A força de ver estes dois filmes juntos só não foi a experiência estética mais marcante do Festival de Curtas, mesmo fora de sua seleção “oficial”, porque tive a chance de rever um outro trabalho dentro do Panorama 10 (e, ainda bem, encerrando-o): Material Bruto, de Ricardo Alves Jr. Mesmo já visto antes na Mostra de Tiradentes e no Festival de Belo Horizonte, o vídeo de Ricardo Alves (ou melhor, do grupo Sapos e Afogados, já que o diretor quase co-assina o filme com os colaboradores Juliana Barreto e Byron O’Neill) é destes trabalhos que se renovam a cada olhar. Isso acontece acima de tudo por ter sua força ancorada na presença na tela de quatro “corpos selvagens”: os dos quatro atores que representam personagens, e ao mesmo tempo os criam. Eles são todos usuários do sistema público de saúde mental de BH, o que é uma informação passada no final do filme que, se agrega sentidos e interesse pelo processo de realização do trabalho, não tem por outro lado o menor peso exotizante na avaliação do mesmo enquanto experiência estética. Sim, porque o que chama a atenção nas performances dos atores do filme (e performance certamente soa melhor do que atuação) é justamente o seu controle, especialmente demonstrado no magnífico plano-sequência sob o som de Nelson Cavaquinho. Controle esse que é duplicado na exploração de um espaço físico altamente escolhido e na tensão constante e fascinante entre os centros de ação e os pontos de fuga que compõem e destroem a imagem, ao mesmo tempo.

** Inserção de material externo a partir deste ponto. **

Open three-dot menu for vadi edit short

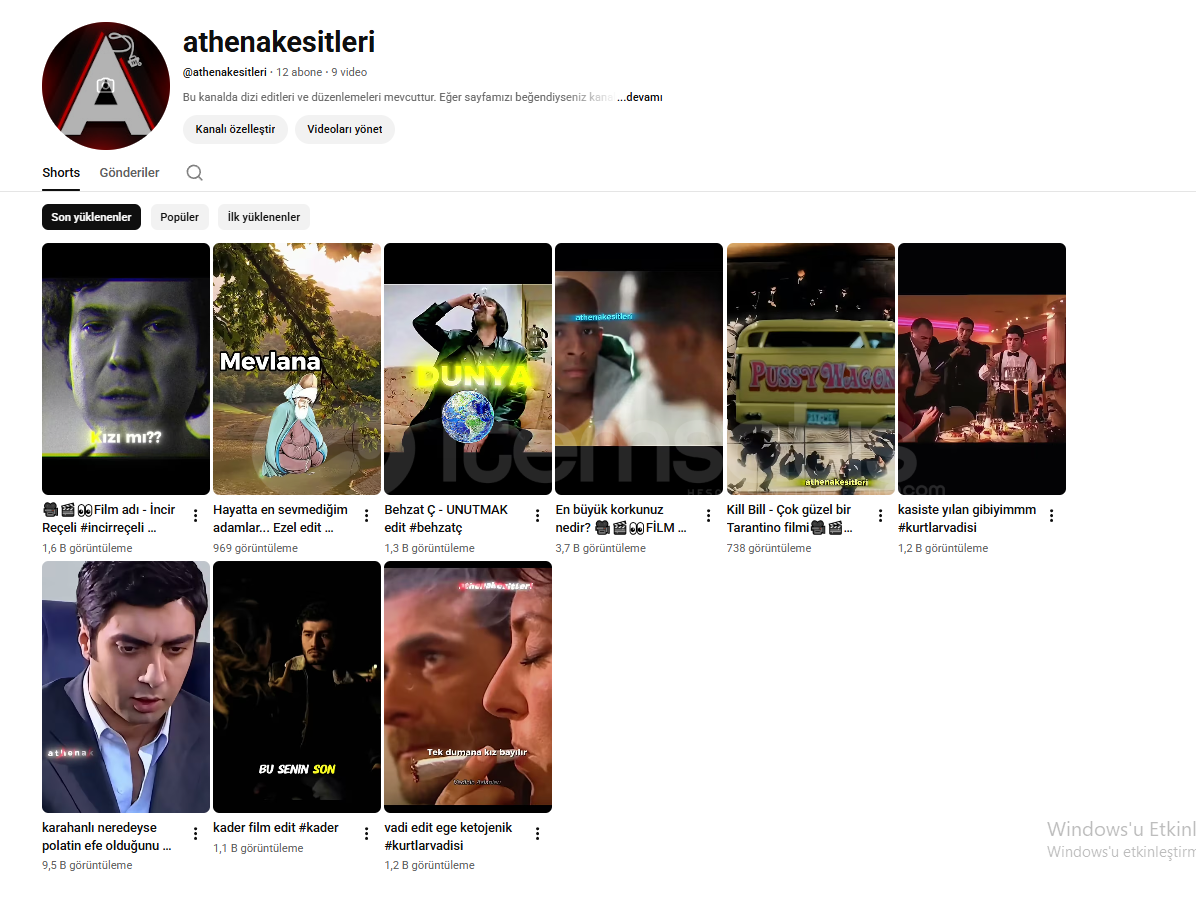[537, 834]
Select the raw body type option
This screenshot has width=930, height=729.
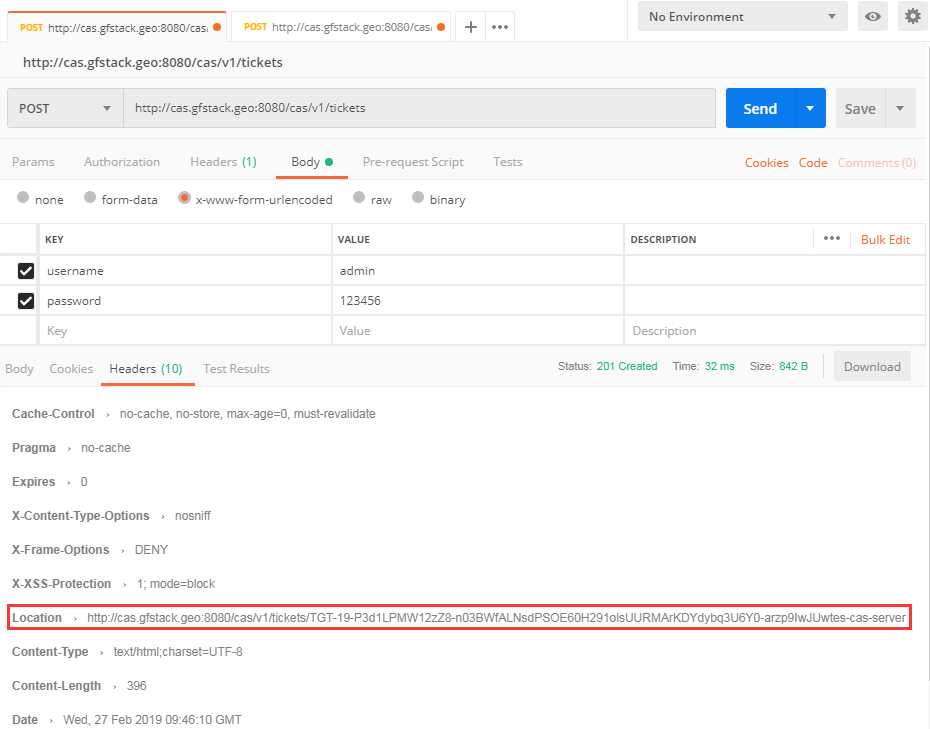click(360, 199)
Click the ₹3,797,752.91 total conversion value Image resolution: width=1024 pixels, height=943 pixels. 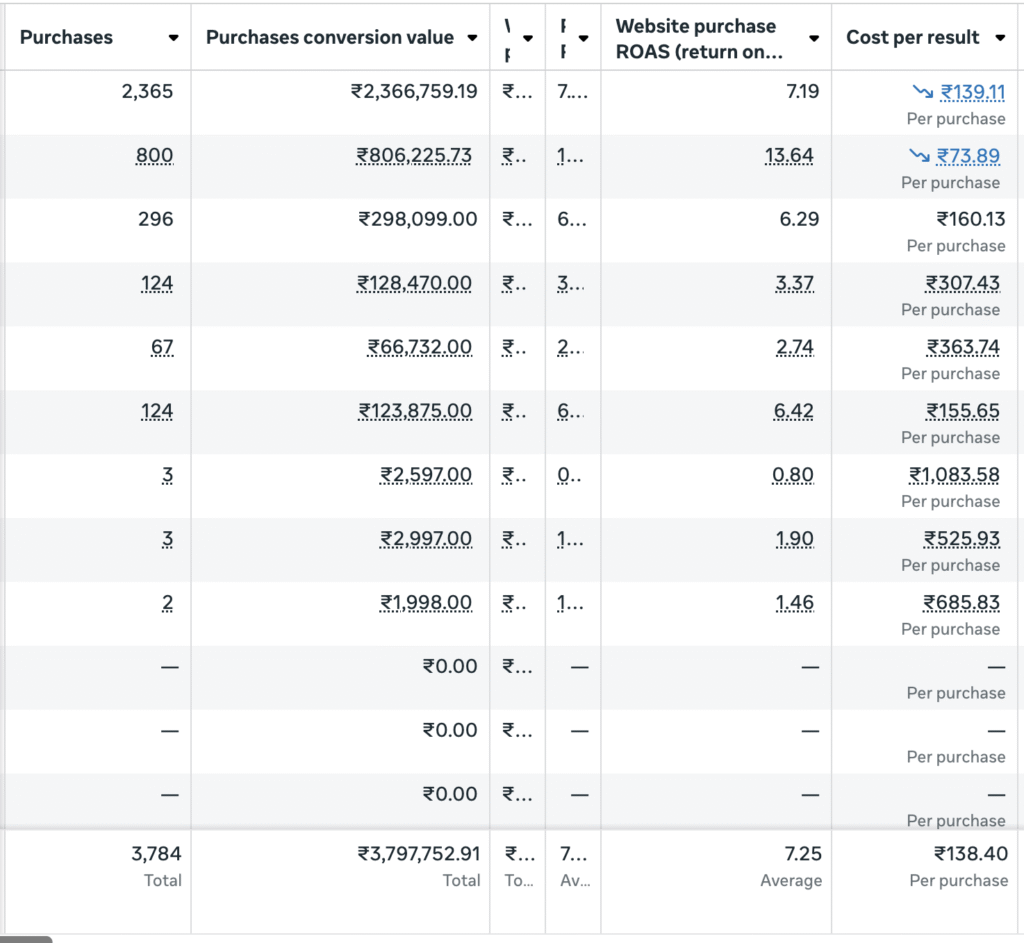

Composição e destruição é justamente do que trata o tempo todo Material Bruto, um filme tão especial e distinto que foi ao Festival mesmo sem se adequar a suas regras: tinha 17 minutos quando o regulamento determina que os trabalhos em vídeo, embora exibidos igualmente aos de película, precisam ter até 15 minutos de duração (já para a película este limite não vale). Para o filme poder ser exibido em SP, o diretor precisou então cortar uma seqüência de dois minutos do filme – o que até poderia soar como um atentado a uma obra por uma arbitrariedade de seleção, mas que no caso de Material Bruto só faz ampliar a sensação da liberdade de sua articulação. O vídeo tem tanta possibilidade de escopo que, depois do Festival de Curtas, passará também no Videobrasil – uma dobradinha ainda bastante rara de ser atingida por um trabalho.

Curiosa edição do festival essa que, assim como pôde numa noite juntar mais realizadores fora do que dentro de uma sala, teve seus pontos mais fortes exibidos fora do programa principal ou vindos de um trabalho que não se conformava com as regras de inscrição.